Volunteer garbage clean-up retrieves stoves and tires from cenotes

At least one tonne of rubbish was removed from each of those cleaned this year

Stoves, tires and even accessories for the practice of witchcraft were among the items retrieved from cenotes, or natural sinkholes, in Yucatán during clean-up exercises completed this year.

Around 80 volunteers, including specialist divers, helped to remove rubbish from around 15 cenotes in the state, lead diver and clean-up coordinator Sergio Grosjean explained.

“We found unserviceable stoves, truck tires . . . and even witchcraft products,” he told the newspaper El Universal.

Bicycle wheels and rusty old chairs were also pulled from the state’s sinkholes along with tonnes of garbage.

There are more than 3,000 cenotes dotted across the length and breadth of the Yucatán peninsula and many of the natural pools are popular tourist attractions where visitors can take a dip to cool off from the region’s notoriously steamy weather.

But around 80% of them are heavily polluted, according to statistics based on explorations by speleologists.

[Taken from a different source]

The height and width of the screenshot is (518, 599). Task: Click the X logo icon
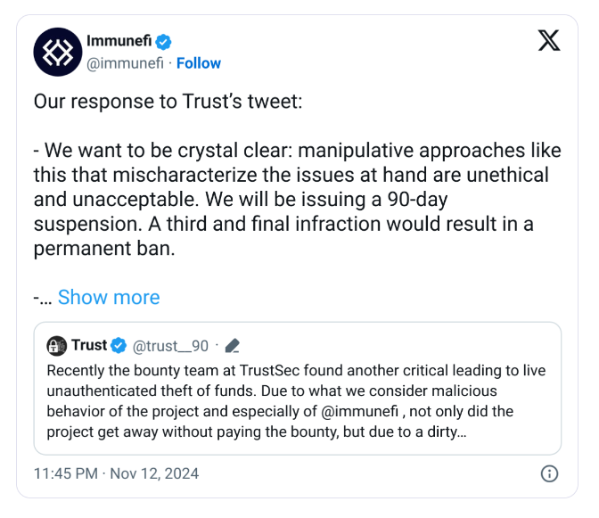pos(549,40)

Grosjean, an environmentalist and archaeologist who earlier this year led an expedition that discovered a treasure trove of Mayan cave paintings, said that while tourists are believed to be responsible for much of the trash found in cenotes, some of the items recovered indicate that locals are also to blame.

The diver explained that between one and one and a half tonnes of rubbish were removed from each of the cenotes that were cleaned up this year.

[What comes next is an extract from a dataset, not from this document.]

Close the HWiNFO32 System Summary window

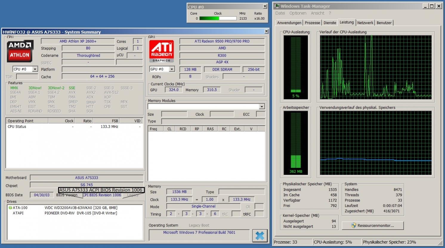266,31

However, Grosjean lamented that in many cases volunteers return to the same cenote months later to find it filled with rubbish and junk again.

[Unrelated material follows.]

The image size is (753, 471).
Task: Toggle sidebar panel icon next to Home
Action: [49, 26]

“Authorities need to work on educating people and raising awareness so that they take care of the cenotes and don’t continue to dump garbage,” he said.

The Yax Ek, Sanhacat, Homún, Abalá and Caucel cenotes were among the beneficiaries of this year’s clean-up efforts.

The Yucatán peninsula’s elaborate underground water networks potentially face another threat to their health from the construction of the Maya Train project.

Experts have warned that land above the aquifers may not be able to support the weight of the tracks and passing trains.